Par Eric Bellion

Photo : © Nicolas Henry

Ma semaine s’est déroulée en deux temps, d’abord à Port-La-Forêt au chantier, puis à Lorient en formation médicale. Sous le hangar de Mer Agitée, on a quasiment terminé les casquettes, ouvert le ballast bâbord qui s’était décollé afin d’y fixer une plaque pour le renforcer, puis réparé une lisse à l’avant. Bref, c’était ambiance composite, avant d’attaquer la semaine prochaine les derniers collages, le nettoyage la peinture et le remontage de COMMEUNSEULHOMME. Le planning est très serré, le but étant toujours de remettre à l’eau début avril. Point important, le bateau a été passé au peigne fin par Manu Le Borgne, expert maritime mais aussi régatier professionnel et équipier de Michel Desjoyeaux et Loïck Peyron. L’expertise montre que le bateau n’a pas souffert lors des deux transats automnales. Il est costaud mon 60 pieds, et c’est une très bonne nouvelle !
Puis changement de décor à Lorient, où j’ai effectué une formation médicale de deux jours et demi avec le docteur Jean-Marc Le Gac, urgentiste durant 25 ans, et qui s’est spécialisé dans la préparation et le suivi médical des navigateurs solitaires. C’est d’ailleurs lui qui me suit jusqu’au départ et pendant le Vendée Globe. Ces journées ont été des plus instructives. Réduire une luxation, faire une suture un bandage un strapping, poser une perfusion… sont des gestes indispensables à connaître avant une telle course.
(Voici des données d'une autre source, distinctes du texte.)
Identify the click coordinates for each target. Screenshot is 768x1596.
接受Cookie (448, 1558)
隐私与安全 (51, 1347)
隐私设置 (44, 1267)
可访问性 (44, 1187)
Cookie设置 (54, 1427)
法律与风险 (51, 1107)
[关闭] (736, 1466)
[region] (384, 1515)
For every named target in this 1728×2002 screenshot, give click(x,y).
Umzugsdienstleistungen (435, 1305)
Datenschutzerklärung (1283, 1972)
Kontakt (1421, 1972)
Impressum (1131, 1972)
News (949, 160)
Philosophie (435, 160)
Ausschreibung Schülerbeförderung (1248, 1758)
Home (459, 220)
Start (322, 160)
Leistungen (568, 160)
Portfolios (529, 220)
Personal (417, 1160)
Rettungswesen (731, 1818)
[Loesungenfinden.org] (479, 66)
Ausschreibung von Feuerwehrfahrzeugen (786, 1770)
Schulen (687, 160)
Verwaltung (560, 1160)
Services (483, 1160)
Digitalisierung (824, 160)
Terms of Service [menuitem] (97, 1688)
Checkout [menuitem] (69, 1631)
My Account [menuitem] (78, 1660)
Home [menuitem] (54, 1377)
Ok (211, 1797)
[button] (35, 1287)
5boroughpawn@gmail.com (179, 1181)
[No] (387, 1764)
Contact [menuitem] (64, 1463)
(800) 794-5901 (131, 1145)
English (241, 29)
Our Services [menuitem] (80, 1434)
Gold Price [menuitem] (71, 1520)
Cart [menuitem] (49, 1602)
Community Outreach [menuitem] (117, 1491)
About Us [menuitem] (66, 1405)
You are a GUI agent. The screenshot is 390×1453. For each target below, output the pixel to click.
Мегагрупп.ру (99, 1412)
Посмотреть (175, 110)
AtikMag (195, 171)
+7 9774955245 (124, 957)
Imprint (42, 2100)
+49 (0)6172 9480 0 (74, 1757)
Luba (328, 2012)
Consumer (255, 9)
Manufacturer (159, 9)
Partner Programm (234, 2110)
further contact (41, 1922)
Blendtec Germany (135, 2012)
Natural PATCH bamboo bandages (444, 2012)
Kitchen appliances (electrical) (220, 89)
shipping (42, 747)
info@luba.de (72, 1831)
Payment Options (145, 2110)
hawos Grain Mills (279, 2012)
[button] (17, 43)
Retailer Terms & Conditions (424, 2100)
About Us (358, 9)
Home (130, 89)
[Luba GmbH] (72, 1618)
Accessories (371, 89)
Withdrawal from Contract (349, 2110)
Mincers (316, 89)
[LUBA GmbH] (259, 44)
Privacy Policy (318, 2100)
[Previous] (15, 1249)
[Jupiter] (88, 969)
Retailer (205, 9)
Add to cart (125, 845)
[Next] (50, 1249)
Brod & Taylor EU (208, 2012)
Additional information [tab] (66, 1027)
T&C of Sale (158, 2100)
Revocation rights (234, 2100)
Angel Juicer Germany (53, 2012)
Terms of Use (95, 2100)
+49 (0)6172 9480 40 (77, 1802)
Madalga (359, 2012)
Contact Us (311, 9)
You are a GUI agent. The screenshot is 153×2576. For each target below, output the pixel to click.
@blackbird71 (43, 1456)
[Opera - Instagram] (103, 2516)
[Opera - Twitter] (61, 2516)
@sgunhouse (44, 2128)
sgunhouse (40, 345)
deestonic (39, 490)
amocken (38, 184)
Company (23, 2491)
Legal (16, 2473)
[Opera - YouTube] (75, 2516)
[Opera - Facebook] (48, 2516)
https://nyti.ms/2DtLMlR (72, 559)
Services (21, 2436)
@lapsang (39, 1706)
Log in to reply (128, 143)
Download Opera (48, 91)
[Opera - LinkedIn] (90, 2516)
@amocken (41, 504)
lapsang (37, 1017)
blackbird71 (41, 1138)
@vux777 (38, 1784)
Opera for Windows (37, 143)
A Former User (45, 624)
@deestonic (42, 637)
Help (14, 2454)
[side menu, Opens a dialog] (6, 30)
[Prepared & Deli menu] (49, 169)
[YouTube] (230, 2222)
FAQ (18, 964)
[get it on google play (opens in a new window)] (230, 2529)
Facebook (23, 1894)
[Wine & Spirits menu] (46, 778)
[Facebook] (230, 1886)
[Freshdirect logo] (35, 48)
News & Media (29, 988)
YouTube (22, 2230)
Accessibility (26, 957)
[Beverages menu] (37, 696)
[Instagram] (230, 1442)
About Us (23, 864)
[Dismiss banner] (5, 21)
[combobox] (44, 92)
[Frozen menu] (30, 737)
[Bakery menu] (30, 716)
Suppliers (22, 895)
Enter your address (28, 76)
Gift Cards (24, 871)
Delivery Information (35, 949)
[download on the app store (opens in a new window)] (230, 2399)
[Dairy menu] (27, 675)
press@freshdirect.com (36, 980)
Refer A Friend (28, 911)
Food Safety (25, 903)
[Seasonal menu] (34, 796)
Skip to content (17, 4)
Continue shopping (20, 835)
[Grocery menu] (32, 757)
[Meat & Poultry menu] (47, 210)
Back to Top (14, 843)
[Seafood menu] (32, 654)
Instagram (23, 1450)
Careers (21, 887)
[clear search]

Nous avons également étudié les procédures d’urgence avec le CCMM (Centre de Consultation Médical Maritime). C’est un peu le Samu de la mer ! Basé à Toulouse, il permet d’appeler du large par téléphone satellite un médecin urgentiste spécialisé. De fait, le CCMM a désormais mon dossier médical complet, la composition et la nomenclature exacte de ma trousse à pharmacie, des photos très détaillées de COMMEUNSEULHOMME de la tête de mât à la quille… afin d’être plus concis et efficace en cas de consultation à distance.
A 245 jours du départ, je me rends compte que je suis déjà dans la course, et le fait d’être en formation avec des « collègues » est très sympa ! Nous étions six dont cinq bizuths et un « vétéran » Jean-Pierre Dick, qui prépare son 4ème Vendée Globe consécutif, et a apporté sa vision pertinente et sa grande expérience. Je m’aperçois que comme les autres « novices » du Vendée Globe, on n’a pas de grosse équipe, on fait tout un peu nous-même, on se pose un peu les mêmes questions… et le fait de passer quelques jours avec mes futurs adversaires, me permet d’apprendre pas mal de trucs. J’aime bien ces moments où tu n’as à te concentrer que sur un seul aspect des choses, et le fait de se retrouver avec des marins qui ont les mêmes problématiques que toi. Car l’air de rien, on est quand même vachement seuls, avec beaucoup de responsabilités… et même si on ne s’étend pas trop sur nos doutes respectifs - on est quand même concurrents ! - c’est rassurant d’échanger et de voir qu’on tire tous un peu la langue tout en vivant une aventure géniale ! Allez, je dois filer à ma séance de sport… avant un week-end encore très chargé et une réunion skippers lundi matin à 9 heures aux Sables d’Olonne !
Eric

Le chiffre de la semaine : 245
Le nombre de jours qui restent avant le départ du Vendée Globe.

Les mots pour le dire :

Composite : combinaison et mise en œuvre de plusieurs matériaux (fibre de carbone et de verre, résine époxy ou polyester, tissu pré imprégné, nid d’abeille…) pour construire, réparer, renforcer. Dans le jargon, on parle aussi de « strat » (stratification).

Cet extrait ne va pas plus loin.